>> begin Page extract

We Are All Broken (5/2011)

David Gilbert
3 min readNov 28, 2021

Originally posted 5/2011. At that time, I was 33 and was celebrating our 4th wedding anniversary.

I have a memory from my youth. I cannot remember exactly when I had this thought… But I remember the thought clearly. I was probably in high school at the time. I recognized that some people have been though very difficult times in life. Tragedies. Horrible evils inflicted upon them, though they were innocent victims. These tough times leaves them emotionally wounded, broken. I saw them as defective. I guess most people would just say they “have baggage.” This means, they’re a gamble. I remember thinking, “I don’t want to marry someone who is broken.” I feared their “baggage” would impede or interrupt my pursuit of “happiness”… Which was really just my pursuit of self-indulgent pleasure, comfort, and ease. When I was in my teens, it was all about me.

I remembered feeling bad for these broken people. I felt they are still valuable and deserve healthy lives and good things. But I was afraid to enter with them into relationships.

More recently I’ve gained a better perspective. I see more clearly. I too am broken. We are ALL broken. Scarred or trained by our past. How we cope or respond in different situations has been deeply colored by our past. Though many of us can function very well single, our brokenness makes marriage very difficult.

I never knew I was broken. But I am. Some scars are just easier to spot. Since we are shaped by our past, we figure out on a subconscious level how to “do life”… Our coping strategies. It’s our ways of dealing with conflict or pain or fear… It may have worked for us in our system of origin, but that doesn’t mean it was a healthy system. It was an imperfect system, created by an imperfect people, creating imperfect people.

>> end Page extract

→ Problems to work on
#1 In the post on being broken, rewrite the paragraph beginning "More recently I've gained a better perspective" as a brief bulleted list that keeps its main points.
#2 According to the post on being broken, which wedding anniversary was the writer celebrating when it was first posted?

>> begin Data extract

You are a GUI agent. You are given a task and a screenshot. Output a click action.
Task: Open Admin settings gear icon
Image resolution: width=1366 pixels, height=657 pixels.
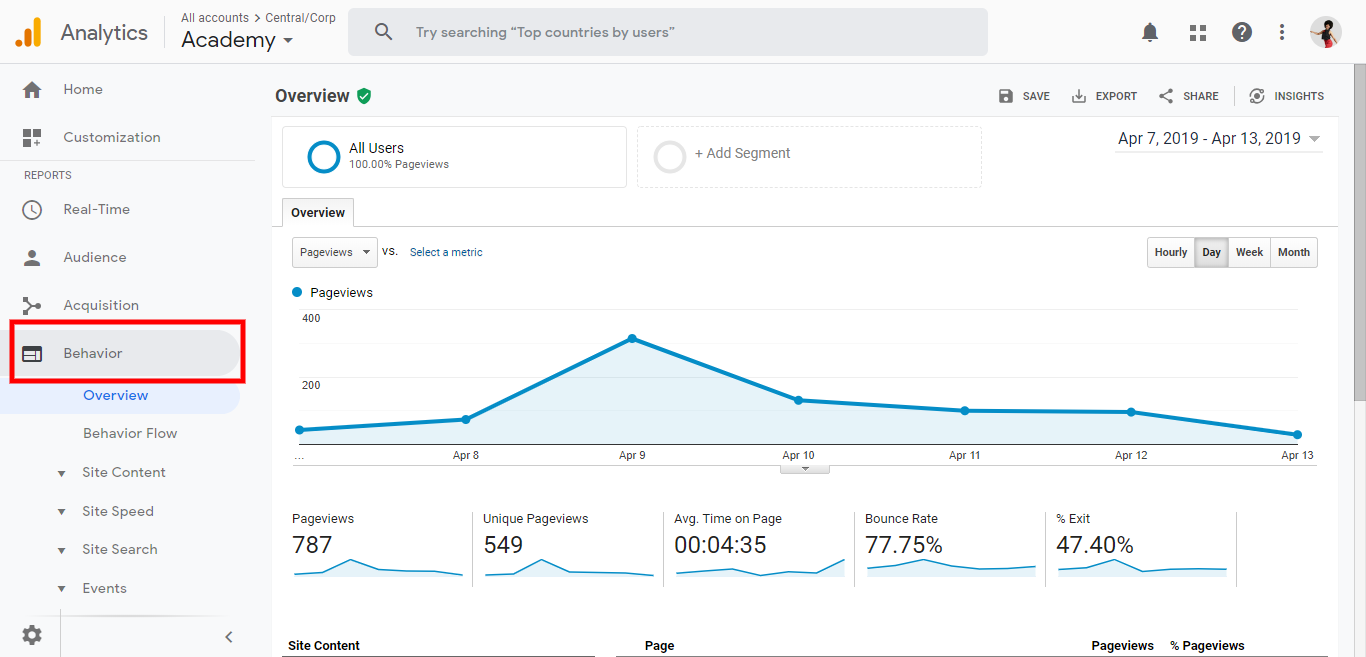32,635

>> end Data extract

→ Answers for the tasks
#1
- The writer now sees more clearly and recognizes being broken too.
- Everyone is broken, scarred or trained by the past.
- The past deeply colors how people cope and respond in different situations.
- Many people function well single, but brokenness makes marriage very difficult.

#2 The 4th wedding anniversary.